What has become of the Labour Party?   One of the things that has happened is a leader who seems less and less fit to lead.   The days when Jeremy Corbyn seemed an innocent among the political wolves are long past.

What, after all, is innocent about extending the minimum wage to sixteen-year olds?  A blatantly cynical move to garner the youth vote on which his success depends.

Like the fat boy in the classroom who is no longer made fun of and despised, this perennial backbencher seems to be revelling in his popularity.   But what respect can anyone have for someone who has so little historical sense that when he saw the image below, he did not see what most people could see quite clearly, and later regretted that he ‘didn’t look more closely’?

 

Mear One’s mural ‘Freedom for Humanity’, deleted from an East London wall in 2012

Who wants a leader who talks off the top of his head?   Neither this, nor his having been happy to ‘share a platform’ with Hamas and Hezbollah, while refusing to meet the equally odious Trump, make me think he is an anti-semite.  But his courting universal favour by refusing to break bread with Trump does make me think he is an opportunist.

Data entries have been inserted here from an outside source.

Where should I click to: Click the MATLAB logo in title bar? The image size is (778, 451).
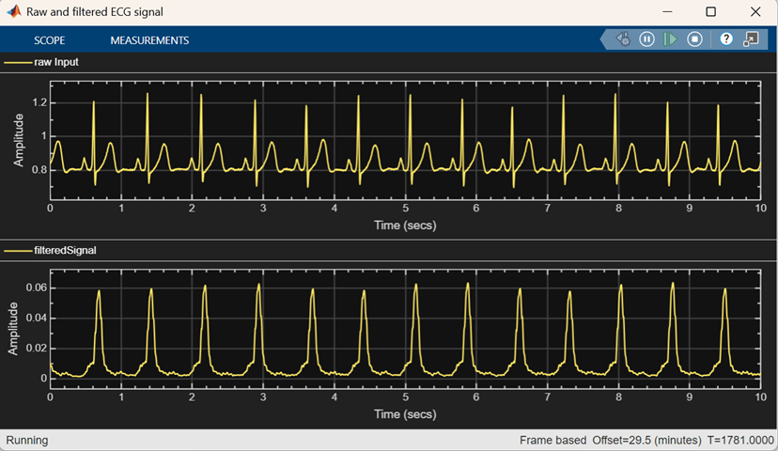(13, 11)
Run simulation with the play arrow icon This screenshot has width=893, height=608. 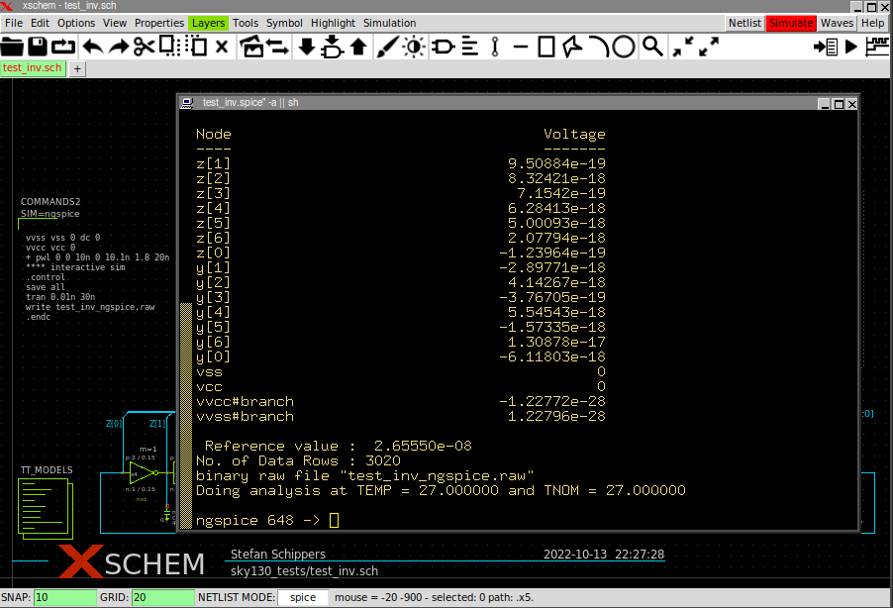pos(850,47)
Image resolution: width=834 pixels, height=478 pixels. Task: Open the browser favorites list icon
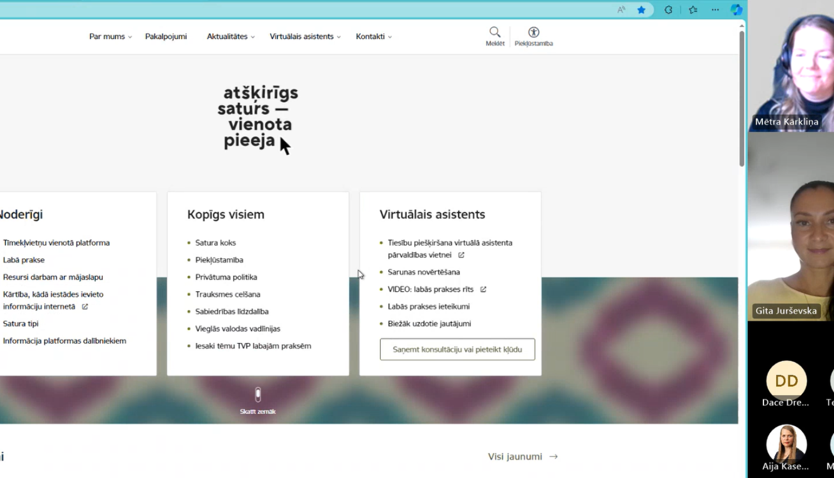(692, 9)
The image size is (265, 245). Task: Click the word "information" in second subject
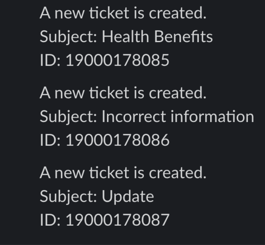(212, 117)
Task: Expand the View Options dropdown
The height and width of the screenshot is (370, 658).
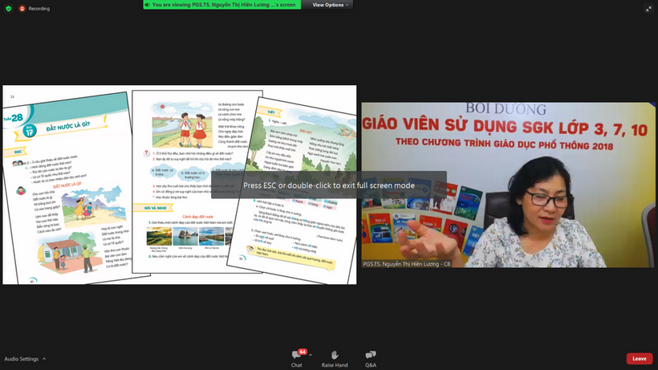Action: 327,5
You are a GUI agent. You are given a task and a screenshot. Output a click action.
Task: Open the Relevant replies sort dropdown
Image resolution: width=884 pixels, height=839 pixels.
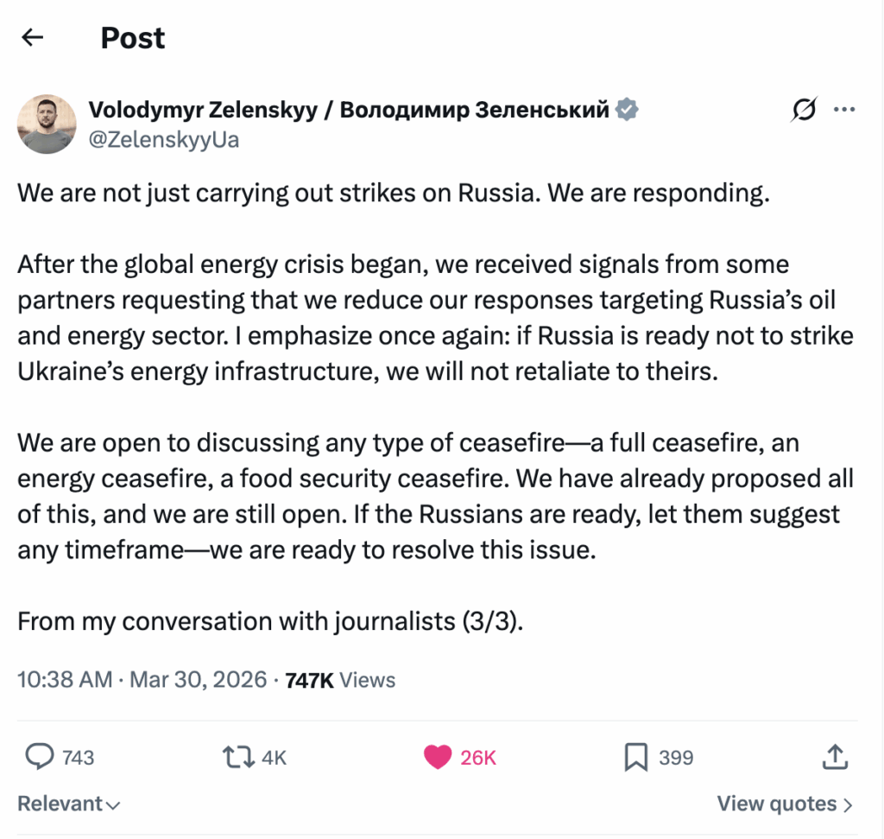tap(67, 804)
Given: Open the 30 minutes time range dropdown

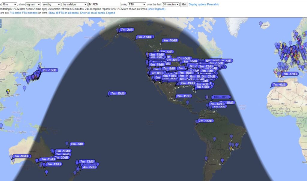Looking at the screenshot, I should coord(171,5).
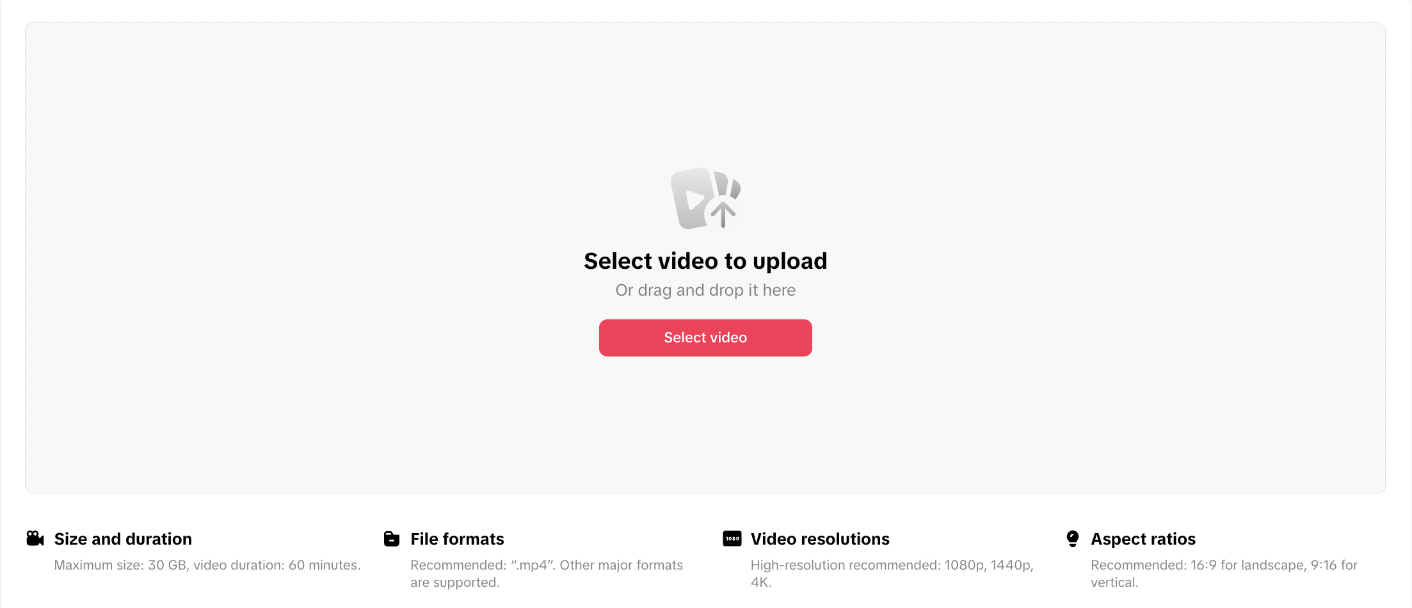
Task: Click the folder icon beside File formats
Action: pos(392,539)
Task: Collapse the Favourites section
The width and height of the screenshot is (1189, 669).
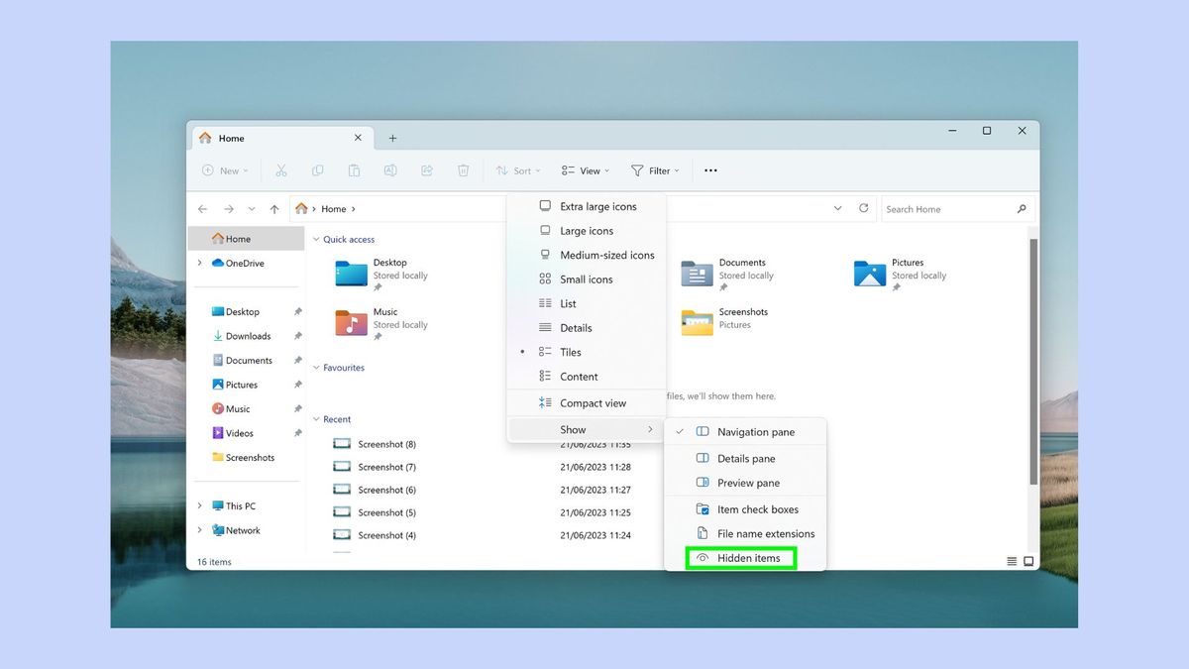Action: point(317,367)
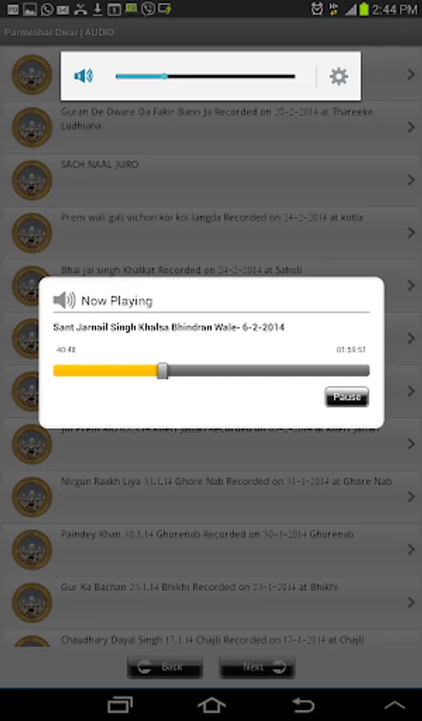Tap thumbnail of Gur Ka Bachan item
The image size is (422, 721).
point(32,602)
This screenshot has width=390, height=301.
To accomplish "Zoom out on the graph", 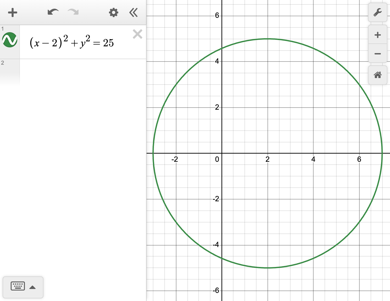I will pos(378,53).
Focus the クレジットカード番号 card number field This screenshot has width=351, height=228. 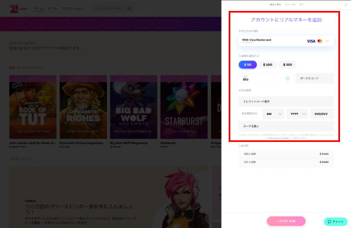(x=286, y=101)
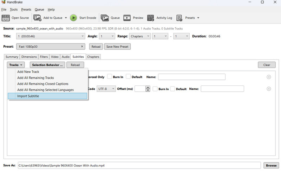Screen dimensions: 281x172
Task: Open the Activity Log icon
Action: pyautogui.click(x=151, y=18)
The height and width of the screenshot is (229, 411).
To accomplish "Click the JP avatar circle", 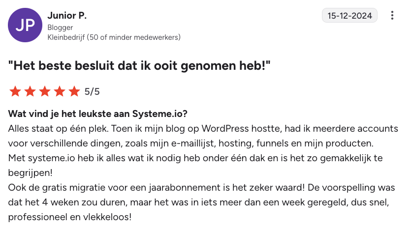I will coord(25,25).
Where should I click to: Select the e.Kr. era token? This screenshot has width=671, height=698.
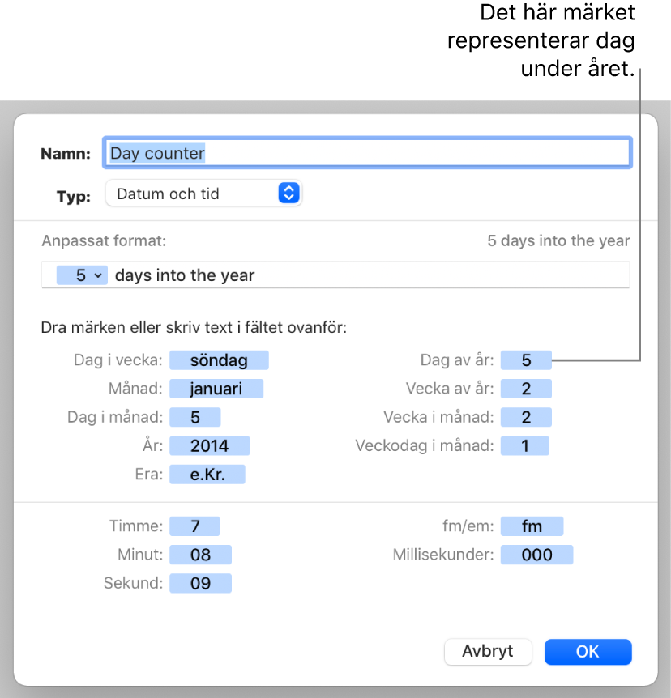point(207,475)
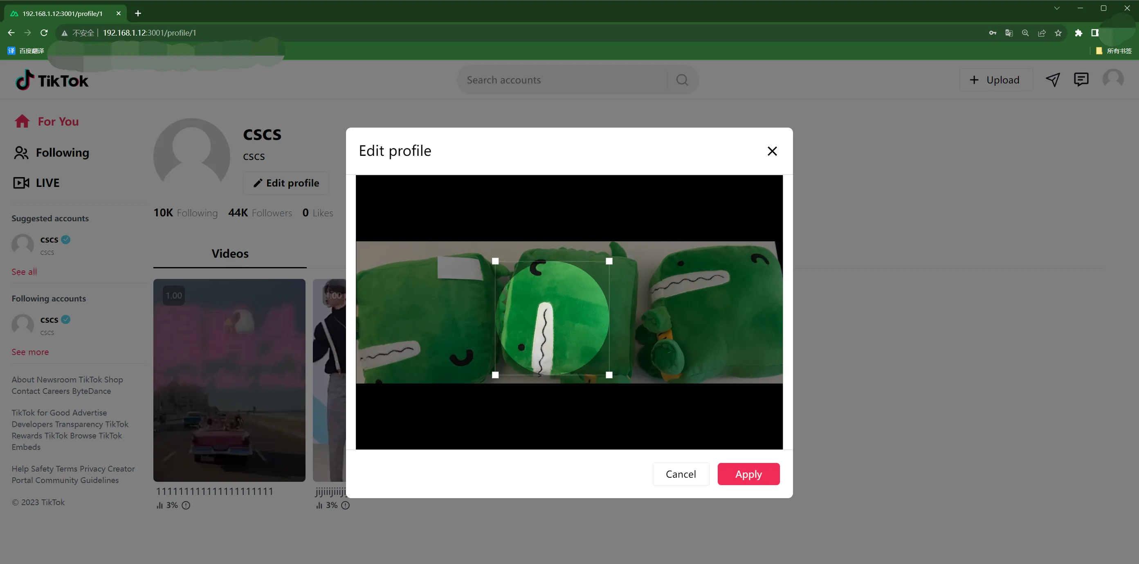The width and height of the screenshot is (1139, 564).
Task: Click the Apply button
Action: pos(748,474)
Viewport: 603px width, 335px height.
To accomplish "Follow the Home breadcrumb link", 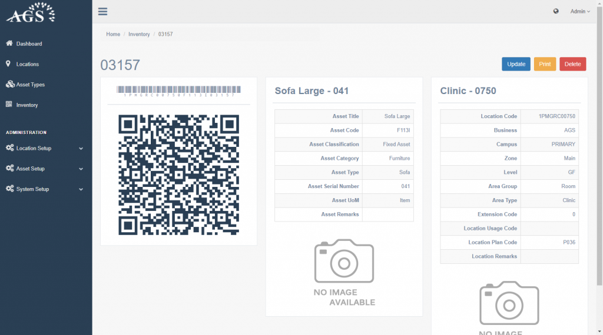I will [x=113, y=34].
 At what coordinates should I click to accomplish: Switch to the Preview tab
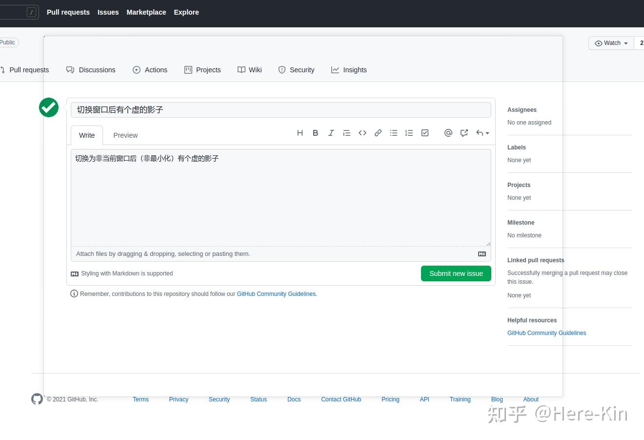125,135
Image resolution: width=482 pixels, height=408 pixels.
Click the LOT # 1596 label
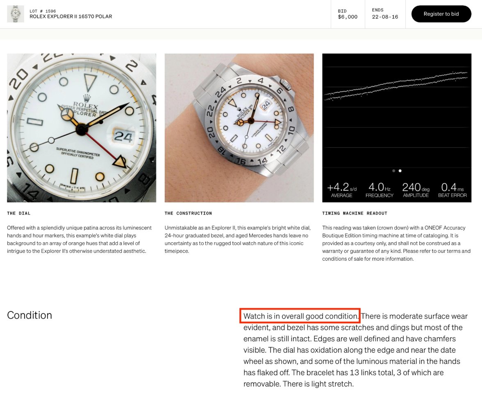(x=43, y=11)
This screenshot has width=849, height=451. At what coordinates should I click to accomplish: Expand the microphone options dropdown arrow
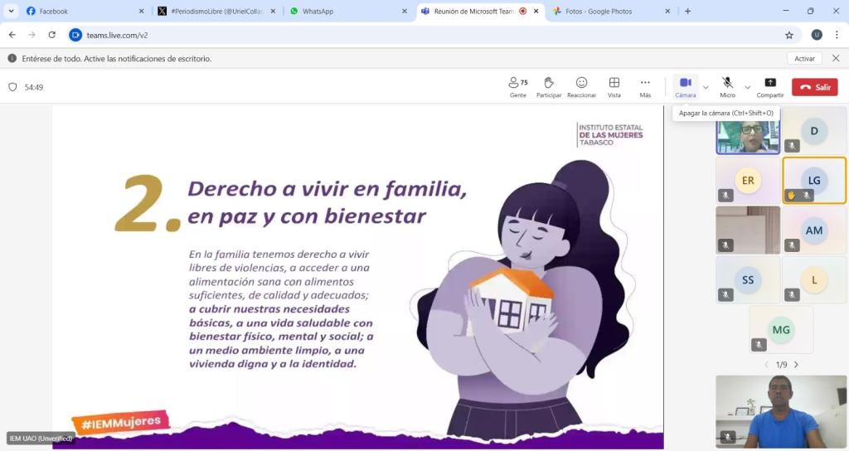[x=747, y=87]
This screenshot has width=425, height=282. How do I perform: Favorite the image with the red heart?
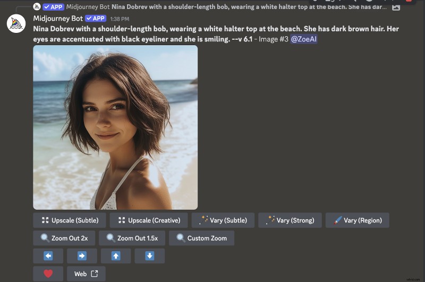click(48, 274)
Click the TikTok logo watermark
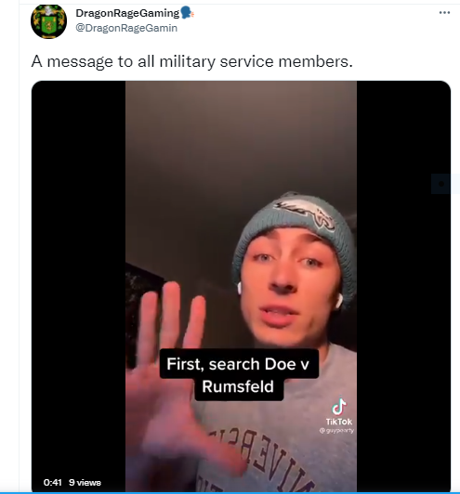This screenshot has width=460, height=494. 339,411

The initial rapture felt when, like so many lapsed Labour voters, I paid my three pounds and rejoined the party, didn’t last long. Here, I thought, was an honest man, perhaps a fool, but a holy fool.  Now, unable to forget the sight of his second-in-command with Stalin and Mao looking over his shoulder, I see Corbyn as little more than the tool – albeit at times an unruly tool – of people a lot cleverer than he is.

Time to leave.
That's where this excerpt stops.